Health
Health is the foundation upon which individuals, families and communities thrive. It's a broad concept, including physical, mental and emotional dimensions, life satisfaction and social participation.
It also includes the ability to adapt to internal and external sources of stress or problems. Not everyone has an equal share of the resources and environments that promote health. Many people live with financial difficulty, inadequate housing, discrimination, marginalisation which may cause or exacerbate health problems, and which can intersect to make health difficult or even impossible. These problems can be improved, ignored or made worse by government policies and the services and support that are available.
Health runs throughout much of our work in the UCL Social Research Institute and we have epidemiologists, demographers, psychologists, sociologists and economists working on health research. All our work has a strong focus on how health differs across geography and populations and when these differences are avoidable, unfair and systematic. In other words, when they represent health inequalities.

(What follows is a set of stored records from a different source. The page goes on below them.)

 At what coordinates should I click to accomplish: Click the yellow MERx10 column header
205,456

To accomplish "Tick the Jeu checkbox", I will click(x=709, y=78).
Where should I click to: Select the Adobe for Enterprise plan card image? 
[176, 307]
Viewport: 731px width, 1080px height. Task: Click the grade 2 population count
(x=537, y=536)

Research for health policy
We work closely with national and local policy makers to inform health policy as well as other policy relevant to health including early years, school education and children’s social care. Our department leads and co-leads programmes of work specifically funded for knowledge exchange with health policy colleagues in government and responds to requests from the Department of Health and Social Care in England: the NIHR Policy Reviews Facility, the NIHR Children and Families Policy Research Unit and NIHR evidence synthesis groups LACES and BUCKLES.
Driven by the latest machine learning software, we’ve created policy-facing living maps of research addressing inequalities in primary care. Other examples of our policy-facing outputs include evidence toolkits (EPPI-Vis) about interventions preventing violence against women and girls.
Health research across the life-course (birth cohort studies)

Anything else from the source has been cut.